- GIVEN REQUEST A: Say whether each statement agrees with the Nodepool task below. Answer yes or no for each, quoting the deciding words of the Nodepool task. (i) For instance 47, booting the instance took 31 seconds. (ii) The relevant code is in the launchNode() method of nodepool/nodepool.py. (iii) On the manually spawned instance, the ssh client became available about a minute after the network came up.

- SOURCE EXTRACT:

════════

Speed up the time to get a Nodepool instances to achieve READY state
Open, LowPublic

Description

When Nodepool spawn an instances, it iterates till it can ssh to it as jenkins user and then executes a ready.sh script. From T112750#1645247 that takes roughly a minute:

Instance with id 47 creation log shows it took 31 seconds for labs to boot the instance and 30 seconds for it to be ssh reachable:

14:59:02,818 DEBUG nodepool.NodeLauncher: Launching node id: 47
14:59:02,823 INFO nodepool.NodeLauncher: Creating server with hostname ci-jessie-wikimedia-47.contintcloud.eqiad.wmflabs \
                                         in wmflabs-eqiad from image ci-jessie-wikimedia for node id: 47
14:59:33,801 DEBUG nodepool.ProviderManager: Status of server in wmflabs-eqiad 541abb35-062e-4637-b46e-2fd08f4961b7: ACTIVE
14:59:33,801 DEBUG nodepool.NodeLauncher: Node id: 47 testing ssh at ip: 10.68.19.205
15:00:04,271 INFO nodepool.NodeLauncher: Node id: 47 is ready

The ssh delay might be because the OpenSSH daemon starts late in the boot process.

Instance launch time on Grafana: https://grafana.wikimedia.org/dashboard/db/nodepool

hashar created this task.Sep 22 2015, 9:07 AM
hashar added a subscriber: hashar.
Restricted Application added a subscriber: Aklapper. · View Herald TranscriptSep 22 2015, 9:07 AM
hashar edited the task description. (Show Details)Nov 4 2016, 9:05 AM
hashar set Security to None.
hashar added a comment.EditedDec 1 2016, 1:20 PM
13:10:02,299 DEBUG nodepool.ProviderManager: Status of server in wmflabs-eqiad ce709ec4-a85c-4359-be5f-7ee2fb09a6d1: ACTIVE
13:10:02,299 DEBUG nodepool.NodeLauncher: Node id: 435953 is running, ip: 10.68.17.179, ipv6: None
13:10:02,299 DEBUG nodepool.NodeLauncher: Node id: 435953 testing ssh at ip: 10.68.17.179

33 seconds later...

13:10:35,810 INFO nodepool.NodeLauncher: Node id: 435953 is ready
13:10:35,814 DEBUG nodepool.NodeLauncher: Adding node id: 435953 to jenkins

The relevant code is in nodepool/nodepool.py method launchNode().

Paladox added a subscriber: Paladox.Dec 1 2016, 1:21 PM
hashar added a comment.Dec 1 2016, 3:36 PM

I manually spawned an instance at 15:21:49. Did a ping on it and network went up roughly a minute later at 15:22:52. ssh client was apparently available immediately. The boot log P4552, while watching it I noticed a long delay at raising the network, apparently of 25 seconds though the IP was apparently already assigned in OpenStack

[    7.679858] intel_rapl: no valid rapl domains found in package 0
[    7.820581] intel_rapl: no valid rapl domains found in package 0
 A start job is running for LSB: Raise network interf...(5s / no limit)

════════

- INPUT:
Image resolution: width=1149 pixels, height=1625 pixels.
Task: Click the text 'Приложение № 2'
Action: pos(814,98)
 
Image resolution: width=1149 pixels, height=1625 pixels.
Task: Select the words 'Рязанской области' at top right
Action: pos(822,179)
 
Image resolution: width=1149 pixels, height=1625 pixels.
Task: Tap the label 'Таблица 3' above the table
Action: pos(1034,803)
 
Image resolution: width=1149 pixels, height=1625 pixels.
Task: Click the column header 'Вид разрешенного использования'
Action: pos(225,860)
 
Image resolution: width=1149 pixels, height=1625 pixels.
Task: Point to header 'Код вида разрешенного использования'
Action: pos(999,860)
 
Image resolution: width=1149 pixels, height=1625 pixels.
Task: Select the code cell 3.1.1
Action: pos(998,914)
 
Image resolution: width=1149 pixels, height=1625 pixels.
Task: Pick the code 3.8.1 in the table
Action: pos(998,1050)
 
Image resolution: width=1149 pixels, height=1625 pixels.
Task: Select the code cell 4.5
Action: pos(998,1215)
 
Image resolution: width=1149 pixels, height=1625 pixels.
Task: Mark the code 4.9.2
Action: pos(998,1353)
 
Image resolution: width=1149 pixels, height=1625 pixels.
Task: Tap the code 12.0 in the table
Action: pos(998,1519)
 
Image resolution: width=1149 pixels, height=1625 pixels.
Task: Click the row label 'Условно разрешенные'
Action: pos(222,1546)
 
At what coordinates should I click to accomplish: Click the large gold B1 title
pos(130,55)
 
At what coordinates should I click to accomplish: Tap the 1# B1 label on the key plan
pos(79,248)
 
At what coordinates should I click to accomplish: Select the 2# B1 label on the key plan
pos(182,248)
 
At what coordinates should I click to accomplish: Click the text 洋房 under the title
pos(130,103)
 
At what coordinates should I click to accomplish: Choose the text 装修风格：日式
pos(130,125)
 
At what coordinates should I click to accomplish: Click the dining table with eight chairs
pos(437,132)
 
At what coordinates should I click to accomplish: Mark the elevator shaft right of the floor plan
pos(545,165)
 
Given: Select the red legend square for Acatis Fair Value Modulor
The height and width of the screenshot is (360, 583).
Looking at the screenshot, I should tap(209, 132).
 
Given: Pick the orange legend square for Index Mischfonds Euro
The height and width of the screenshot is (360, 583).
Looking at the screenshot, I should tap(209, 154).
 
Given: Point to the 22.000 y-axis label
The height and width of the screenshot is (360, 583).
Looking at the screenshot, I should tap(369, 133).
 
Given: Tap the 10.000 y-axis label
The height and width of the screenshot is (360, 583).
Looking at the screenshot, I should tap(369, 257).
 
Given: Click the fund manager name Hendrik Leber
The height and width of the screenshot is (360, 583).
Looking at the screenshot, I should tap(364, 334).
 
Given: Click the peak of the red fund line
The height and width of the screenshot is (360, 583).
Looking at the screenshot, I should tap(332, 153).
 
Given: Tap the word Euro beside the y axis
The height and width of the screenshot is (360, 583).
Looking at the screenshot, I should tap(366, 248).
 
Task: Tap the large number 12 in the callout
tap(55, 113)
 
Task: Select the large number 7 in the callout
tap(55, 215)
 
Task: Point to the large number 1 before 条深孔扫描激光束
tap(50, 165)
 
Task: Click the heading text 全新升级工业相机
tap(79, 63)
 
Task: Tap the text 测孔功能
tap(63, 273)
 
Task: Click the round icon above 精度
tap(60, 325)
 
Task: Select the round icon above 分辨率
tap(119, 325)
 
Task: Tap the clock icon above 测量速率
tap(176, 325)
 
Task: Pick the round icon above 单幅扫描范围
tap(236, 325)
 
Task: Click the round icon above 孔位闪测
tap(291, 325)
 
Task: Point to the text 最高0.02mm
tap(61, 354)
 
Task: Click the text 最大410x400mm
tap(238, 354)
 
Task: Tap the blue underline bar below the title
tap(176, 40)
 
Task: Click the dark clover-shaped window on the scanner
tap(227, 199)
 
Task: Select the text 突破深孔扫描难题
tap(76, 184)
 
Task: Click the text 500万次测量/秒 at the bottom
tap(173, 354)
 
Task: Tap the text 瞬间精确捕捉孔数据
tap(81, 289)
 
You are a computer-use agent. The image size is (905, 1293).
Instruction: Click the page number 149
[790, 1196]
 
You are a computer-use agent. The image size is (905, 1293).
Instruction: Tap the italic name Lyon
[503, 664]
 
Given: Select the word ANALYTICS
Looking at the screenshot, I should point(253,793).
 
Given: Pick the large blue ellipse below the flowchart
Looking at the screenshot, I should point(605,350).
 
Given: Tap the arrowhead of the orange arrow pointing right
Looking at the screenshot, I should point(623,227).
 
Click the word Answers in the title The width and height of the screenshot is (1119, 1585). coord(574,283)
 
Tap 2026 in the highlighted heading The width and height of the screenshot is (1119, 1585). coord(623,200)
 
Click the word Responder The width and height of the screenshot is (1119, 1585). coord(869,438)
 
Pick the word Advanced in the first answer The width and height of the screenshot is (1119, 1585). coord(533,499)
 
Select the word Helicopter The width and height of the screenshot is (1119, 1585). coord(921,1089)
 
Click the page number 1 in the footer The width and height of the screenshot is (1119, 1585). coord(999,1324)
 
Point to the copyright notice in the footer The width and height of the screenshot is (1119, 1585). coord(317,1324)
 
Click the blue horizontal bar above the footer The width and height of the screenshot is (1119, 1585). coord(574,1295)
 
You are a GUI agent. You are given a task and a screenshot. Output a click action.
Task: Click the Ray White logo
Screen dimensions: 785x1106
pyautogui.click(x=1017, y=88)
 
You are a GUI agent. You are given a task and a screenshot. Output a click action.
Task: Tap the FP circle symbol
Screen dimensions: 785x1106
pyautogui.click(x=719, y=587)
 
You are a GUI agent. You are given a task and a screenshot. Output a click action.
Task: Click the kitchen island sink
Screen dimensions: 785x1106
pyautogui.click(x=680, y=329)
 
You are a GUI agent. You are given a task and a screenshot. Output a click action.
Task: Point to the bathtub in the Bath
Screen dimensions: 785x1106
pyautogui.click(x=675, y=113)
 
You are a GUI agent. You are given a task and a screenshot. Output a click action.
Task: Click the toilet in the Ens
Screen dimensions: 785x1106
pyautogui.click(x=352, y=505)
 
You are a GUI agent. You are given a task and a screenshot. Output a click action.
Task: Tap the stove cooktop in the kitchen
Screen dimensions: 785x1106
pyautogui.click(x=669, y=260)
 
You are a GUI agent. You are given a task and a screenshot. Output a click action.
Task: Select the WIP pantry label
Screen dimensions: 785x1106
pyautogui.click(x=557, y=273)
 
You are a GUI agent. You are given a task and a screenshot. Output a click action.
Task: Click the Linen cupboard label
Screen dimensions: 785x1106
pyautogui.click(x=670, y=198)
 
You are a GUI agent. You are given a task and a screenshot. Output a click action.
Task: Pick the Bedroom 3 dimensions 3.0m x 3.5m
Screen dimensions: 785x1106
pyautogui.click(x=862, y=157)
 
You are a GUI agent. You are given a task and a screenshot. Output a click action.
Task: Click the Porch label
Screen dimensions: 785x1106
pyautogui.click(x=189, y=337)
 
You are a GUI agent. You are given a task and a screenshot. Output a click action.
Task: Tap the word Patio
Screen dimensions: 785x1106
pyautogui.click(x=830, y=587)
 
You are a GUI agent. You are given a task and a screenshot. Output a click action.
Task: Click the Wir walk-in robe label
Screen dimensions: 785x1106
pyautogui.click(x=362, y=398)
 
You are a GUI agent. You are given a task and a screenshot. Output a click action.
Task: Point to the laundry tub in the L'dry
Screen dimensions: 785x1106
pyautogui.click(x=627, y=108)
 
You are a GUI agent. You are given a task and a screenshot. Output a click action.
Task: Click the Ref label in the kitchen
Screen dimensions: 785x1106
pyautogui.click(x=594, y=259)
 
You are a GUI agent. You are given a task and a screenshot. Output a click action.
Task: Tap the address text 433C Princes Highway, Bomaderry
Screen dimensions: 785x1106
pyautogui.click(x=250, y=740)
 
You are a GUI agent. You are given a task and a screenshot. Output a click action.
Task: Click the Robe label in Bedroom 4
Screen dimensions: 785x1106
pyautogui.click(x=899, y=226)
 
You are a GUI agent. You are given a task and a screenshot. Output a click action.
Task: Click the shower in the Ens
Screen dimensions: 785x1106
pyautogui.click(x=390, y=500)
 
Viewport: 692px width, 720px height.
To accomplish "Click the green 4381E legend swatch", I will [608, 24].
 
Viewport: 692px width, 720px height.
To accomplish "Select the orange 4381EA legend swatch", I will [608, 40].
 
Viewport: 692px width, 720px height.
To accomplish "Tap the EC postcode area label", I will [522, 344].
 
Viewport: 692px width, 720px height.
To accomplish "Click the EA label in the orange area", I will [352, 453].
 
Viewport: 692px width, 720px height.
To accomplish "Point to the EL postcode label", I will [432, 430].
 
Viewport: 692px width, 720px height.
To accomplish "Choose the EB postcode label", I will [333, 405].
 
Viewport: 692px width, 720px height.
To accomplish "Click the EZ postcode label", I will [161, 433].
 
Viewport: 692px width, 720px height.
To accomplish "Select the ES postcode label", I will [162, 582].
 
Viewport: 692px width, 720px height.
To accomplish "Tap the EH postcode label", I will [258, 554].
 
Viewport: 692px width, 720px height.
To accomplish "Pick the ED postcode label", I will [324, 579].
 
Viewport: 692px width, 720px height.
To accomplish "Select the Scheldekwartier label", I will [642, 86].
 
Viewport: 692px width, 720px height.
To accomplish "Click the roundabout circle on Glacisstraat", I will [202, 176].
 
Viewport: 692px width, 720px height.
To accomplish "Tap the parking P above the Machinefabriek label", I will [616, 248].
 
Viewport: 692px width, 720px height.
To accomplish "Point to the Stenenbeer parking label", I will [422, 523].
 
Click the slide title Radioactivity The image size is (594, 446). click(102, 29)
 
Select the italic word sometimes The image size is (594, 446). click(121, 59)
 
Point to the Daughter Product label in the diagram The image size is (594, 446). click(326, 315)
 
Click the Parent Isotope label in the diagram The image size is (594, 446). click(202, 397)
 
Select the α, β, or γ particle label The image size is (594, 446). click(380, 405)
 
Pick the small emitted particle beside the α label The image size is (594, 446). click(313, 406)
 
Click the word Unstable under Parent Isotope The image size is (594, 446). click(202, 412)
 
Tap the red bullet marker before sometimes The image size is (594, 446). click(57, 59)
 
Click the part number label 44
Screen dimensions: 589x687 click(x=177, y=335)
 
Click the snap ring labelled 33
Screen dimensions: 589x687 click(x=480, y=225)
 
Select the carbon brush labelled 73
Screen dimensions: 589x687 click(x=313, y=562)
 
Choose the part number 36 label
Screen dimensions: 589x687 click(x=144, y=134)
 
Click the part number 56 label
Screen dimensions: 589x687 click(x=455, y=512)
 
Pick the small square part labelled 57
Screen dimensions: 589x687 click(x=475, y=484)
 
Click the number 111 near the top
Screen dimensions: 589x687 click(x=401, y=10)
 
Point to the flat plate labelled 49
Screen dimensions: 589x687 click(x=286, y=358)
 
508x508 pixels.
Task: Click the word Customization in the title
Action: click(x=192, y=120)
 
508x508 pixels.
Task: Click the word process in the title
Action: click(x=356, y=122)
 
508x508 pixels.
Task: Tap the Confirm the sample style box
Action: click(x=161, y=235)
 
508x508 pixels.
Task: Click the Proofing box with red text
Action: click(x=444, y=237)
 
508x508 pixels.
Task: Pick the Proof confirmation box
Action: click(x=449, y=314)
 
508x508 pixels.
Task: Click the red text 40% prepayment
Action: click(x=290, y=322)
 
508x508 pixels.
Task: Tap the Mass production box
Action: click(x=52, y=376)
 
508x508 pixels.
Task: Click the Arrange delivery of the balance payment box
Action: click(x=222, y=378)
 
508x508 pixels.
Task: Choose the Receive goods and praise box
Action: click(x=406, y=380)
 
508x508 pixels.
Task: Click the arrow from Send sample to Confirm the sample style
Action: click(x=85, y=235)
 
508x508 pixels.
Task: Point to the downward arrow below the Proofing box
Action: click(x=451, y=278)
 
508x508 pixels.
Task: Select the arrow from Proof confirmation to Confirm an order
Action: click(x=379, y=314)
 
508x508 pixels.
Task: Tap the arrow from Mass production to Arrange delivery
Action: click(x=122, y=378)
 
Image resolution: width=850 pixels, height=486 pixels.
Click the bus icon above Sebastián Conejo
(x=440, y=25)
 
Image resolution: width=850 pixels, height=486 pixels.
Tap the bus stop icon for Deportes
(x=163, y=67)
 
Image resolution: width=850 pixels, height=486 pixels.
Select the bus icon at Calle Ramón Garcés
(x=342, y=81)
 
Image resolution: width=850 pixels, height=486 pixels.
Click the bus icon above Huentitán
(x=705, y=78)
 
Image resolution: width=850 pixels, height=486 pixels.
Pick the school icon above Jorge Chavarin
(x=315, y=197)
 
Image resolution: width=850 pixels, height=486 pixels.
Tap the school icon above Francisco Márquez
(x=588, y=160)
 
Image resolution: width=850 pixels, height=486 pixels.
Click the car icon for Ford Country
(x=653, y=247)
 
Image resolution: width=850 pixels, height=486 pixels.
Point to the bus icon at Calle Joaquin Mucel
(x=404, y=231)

════════

- GIVEN REQUEST B: In the rows, scale the stretch from the line that contains "Task: Tap the blue" through the line that contains "pyautogui.click(x=680, y=329)" by multiplying every click coordinate in the answers by 0.95 and rounding to whole numbers, halves up. Write out all of those lines, requests included, and nothing else.

- FINAL RESULT A:
(i) Yes: "it took 31 seconds for labs to boot the instance"
(ii) Yes: "The relevant code is in nodepool/nodepool.py method launchNode()."
(iii) No: "ssh client was apparently available immediately."

- FINAL RESULT B:
Task: Tap the blue underline bar below the title
tap(167, 38)
 
Task: Click the dark clover-shaped window on the scanner
tap(216, 189)
 
Task: Select the text 突破深孔扫描难题
tap(72, 175)
 
Task: Click the text 500万次测量/秒 at the bottom
tap(164, 336)
 
Task: Tap the text 瞬间精确捕捉孔数据
tap(77, 275)
 
You are a computer-use agent. The image size is (905, 1293).
Instruction: Click the page number 149
[751, 1136]
 
You are a computer-use agent. The image size is (905, 1293).
Instruction: Tap the italic name Lyon
[478, 631]
 
Given: Select the word ANALYTICS
Looking at the screenshot, I should point(240,753).
 
Given: Pick the large blue ellipse below the flowchart
Looking at the screenshot, I should point(575,333).
 
Given: Tap the arrowhead of the orange arrow pointing right
Looking at the screenshot, I should point(592,216).
 
Click the word Answers in the title The width and height of the screenshot is (1119, 1585). coord(545,269)
 
Tap 2026 in the highlighted heading The width and height of the screenshot is (1119, 1585). coord(592,190)
 
Click the word Responder The width and height of the screenshot is (1119, 1585). coord(826,416)
 
Pick the word Advanced in the first answer The width and height of the screenshot is (1119, 1585). coord(506,474)
 
Select the word Helicopter The width and height of the screenshot is (1119, 1585). coord(875,1035)
 
Click the page number 1 in the footer The width and height of the screenshot is (1119, 1585). coord(949,1258)
 
Point to the copyright notice in the footer The width and height of the screenshot is (1119, 1585). coord(301,1258)
 
Click the blue horizontal bar above the footer The width and height of the screenshot is (1119, 1585). coord(545,1230)
 
You are a GUI agent. You are given a task and a screenshot. Output a click action.
Task: Click the Ray White logo
Screen dimensions: 785x1106
pyautogui.click(x=966, y=84)
 
You are a GUI agent. You are given a task and a screenshot. Output a click action.
Task: Tap the FP circle symbol
Screen dimensions: 785x1106
pyautogui.click(x=683, y=558)
 
You are a GUI agent. You are given a task and a screenshot. Output a click action.
Task: Click the kitchen island sink
Screen dimensions: 785x1106
pyautogui.click(x=646, y=313)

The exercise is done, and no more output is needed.